Go to the line in the entries below that holds "Política de Privacidade (736, 2032)" and repeat exactly from there through the line that holds "ALIMENTAÇÃO (1049, 145)", inclusive.

| Records provided |
BEGIN

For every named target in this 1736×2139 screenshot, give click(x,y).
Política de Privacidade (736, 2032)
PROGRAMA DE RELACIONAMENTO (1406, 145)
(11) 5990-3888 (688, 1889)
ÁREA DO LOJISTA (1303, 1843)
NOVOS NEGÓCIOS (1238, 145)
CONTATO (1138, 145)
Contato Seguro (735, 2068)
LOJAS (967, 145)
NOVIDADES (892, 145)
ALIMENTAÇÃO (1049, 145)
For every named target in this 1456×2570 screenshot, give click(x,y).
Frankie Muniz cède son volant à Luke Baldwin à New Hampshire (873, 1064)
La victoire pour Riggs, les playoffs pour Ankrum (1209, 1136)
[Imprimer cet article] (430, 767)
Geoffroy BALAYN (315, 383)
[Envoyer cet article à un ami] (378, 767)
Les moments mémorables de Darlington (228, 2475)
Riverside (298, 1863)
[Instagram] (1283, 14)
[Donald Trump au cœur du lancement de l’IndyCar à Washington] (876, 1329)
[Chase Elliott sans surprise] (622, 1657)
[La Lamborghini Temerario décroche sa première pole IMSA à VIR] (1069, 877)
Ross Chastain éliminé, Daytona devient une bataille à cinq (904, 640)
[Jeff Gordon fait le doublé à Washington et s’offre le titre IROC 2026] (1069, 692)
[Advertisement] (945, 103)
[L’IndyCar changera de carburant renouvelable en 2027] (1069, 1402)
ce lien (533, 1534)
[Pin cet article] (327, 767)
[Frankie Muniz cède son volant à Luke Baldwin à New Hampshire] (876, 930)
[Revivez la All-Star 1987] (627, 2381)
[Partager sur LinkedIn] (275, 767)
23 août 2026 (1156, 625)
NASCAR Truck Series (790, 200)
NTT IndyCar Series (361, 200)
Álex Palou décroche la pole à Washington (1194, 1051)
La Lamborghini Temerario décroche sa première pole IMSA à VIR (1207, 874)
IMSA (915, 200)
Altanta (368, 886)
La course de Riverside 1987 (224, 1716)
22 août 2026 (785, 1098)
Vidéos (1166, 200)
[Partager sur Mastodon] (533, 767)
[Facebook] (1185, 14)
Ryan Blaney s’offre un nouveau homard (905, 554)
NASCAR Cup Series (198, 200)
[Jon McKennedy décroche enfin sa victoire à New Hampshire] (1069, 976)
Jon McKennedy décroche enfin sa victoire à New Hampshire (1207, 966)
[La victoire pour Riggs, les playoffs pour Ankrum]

END

| Answer for the task |
Política de Privacidade (736, 2032)
PROGRAMA DE RELACIONAMENTO (1406, 145)
(11) 5990-3888 (688, 1889)
ÁREA DO LOJISTA (1303, 1843)
NOVOS NEGÓCIOS (1238, 145)
CONTATO (1138, 145)
Contato Seguro (735, 2068)
LOJAS (967, 145)
NOVIDADES (892, 145)
ALIMENTAÇÃO (1049, 145)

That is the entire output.